Но я не про куницу, я про судака. На второй или третий день стоянки я грохнул осетра, невероятной красоты и размеров, с меня ростом, и мы им обжирались, и уху варили, и коптили, и шашлыки жарили, и даже котлеты, и все никак не могли съесть, а охотиться за чем-то надо было, что ж так на берегу прохлаждаться. Нашел на берегу кусок арматурного прута в полметра длиной, расплющил один конец, заточил его многими трудами, приделал к другому концу ручку-деревяшку и принялся забавы ради колоть бычков; из подводного ружья их стрелять неспортивно, да и гарпуны о камни бьются и гнутся, а с троглодитской пикой охотиться – в самый раз. Бычок ужасно увертливый, так что много не убьешь, а разыскивать их меж пестрых камней у самого берега, в теплой прозрачной водичке чуть не под тридцать градусов, выцеливать, промахиваться – пребалдежное занятие.
И вот один раз я полоскался эдак впритирку к каменистому берегу, среди водорослей, и уже хотел отплывать куда поглубже, когда увидел торчащий из зелени радужный плавник прямо под собой и тут же ударил со страшной силой чуть впереди плавника, пика насквозь прошла, а я выбрался на берег и принялся орать, Эмка иди смотри, какой твой муж Великий Охотник! Та прибежала и принялась кудахтать, чего ж еще. Он и вправду был необкновенно красив, весь серебряный и именно радужный, только на воздухе эти краски быстро поблекли, и он стал серенький. Я снял его с пики – и тут этот мерзавец, совершенно вроде уже снулый и неподвижный, пробитый насквозь, как даст прыжок дугой в направлении моря! С перепугу я метнулся за ним на голкиперский манер, как недавно здесь за уползающей удочкой, и так же стукнулся о камень мордой, локтями и коленями, но поймал на лету, а бабе был еще повод покудахтать. Чудная из него уха получилась.

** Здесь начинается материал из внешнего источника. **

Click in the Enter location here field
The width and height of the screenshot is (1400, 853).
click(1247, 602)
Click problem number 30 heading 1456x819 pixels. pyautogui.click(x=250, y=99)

А ночами мы с увлечением кувыркались на песке. В жарком климате действительно все токи в теле текут быстрее и острее, чем в нашей умеренной во всех смыслах полосе; неудивительно, что с южными жителями приключается амок, как у Стефана Цвейга в новелле. У нас обошлось, только разные фантазии обуревали, и мы чего только не перепробовали. Неутомимые были и неистощимые, чего уж тут. Куда там маркизу де Саду. Кстати, если кто думает, что это – сплошное незамутненное удовольствие, так пусть не думает. Ноющая боль от истощения в отдельных деталях механизма, потертости, да еще этот всепроникающий песок, но это больше Эмке доставалось, а мне так ничего, забавно. Нежность когда-то была, но к тому времени поистерлась, и что осталось? Цветущий мужчина с блудливым взором, с отчетливой тягой к чему-то другому, а этих других вокруг – ни души, хотя только что было как собак нерезанных. Махачкалинский пляж, откуда мы отчаливали, просто забит еле прикрытыми пост-нимфетками с всеведущими глазами, почему-то сплошь русскими, а вокруг так и сверкают волчьи мусульманские взгляды. Да и я от мусульман не так уж чтобы далеко отстал. Куда там потертой, обвисшей бабе моей с ними сравниться; они там мгновенно созревают и на глазах соком истекают. Юг – великое дело. И что остается в этой безвыходности? Остается отпустить вожжи воображения под сенью шелковицы, тем более что коллега навстречу идет.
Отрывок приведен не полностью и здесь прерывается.